Entries from a dataset
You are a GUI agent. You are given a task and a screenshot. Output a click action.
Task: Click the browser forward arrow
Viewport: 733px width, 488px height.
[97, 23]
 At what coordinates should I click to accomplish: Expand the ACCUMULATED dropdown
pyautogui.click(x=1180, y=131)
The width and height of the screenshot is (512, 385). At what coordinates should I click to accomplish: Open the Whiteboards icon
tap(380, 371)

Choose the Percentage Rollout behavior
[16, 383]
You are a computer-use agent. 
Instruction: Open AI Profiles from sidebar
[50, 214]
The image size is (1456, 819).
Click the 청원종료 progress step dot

- **Aim of the exercise**: Reproduce every line of the data above verbatim, with nothing changed or left out.

- **Exercise response**:
You are a GUI agent. You are given a task and a screenshot. Output a click action.
Task: Click the browser forward arrow
Viewport: 733px width, 488px height.
[97, 23]
 At what coordinates should I click to accomplish: Expand the ACCUMULATED dropdown
pyautogui.click(x=1180, y=131)
The width and height of the screenshot is (512, 385). At what coordinates should I click to accomplish: Open the Whiteboards icon
tap(380, 371)

Choose the Percentage Rollout behavior
[16, 383]
You are a computer-use agent. 
Instruction: Open AI Profiles from sidebar
[50, 214]
The image size is (1456, 819).
Click the 청원종료 progress step dot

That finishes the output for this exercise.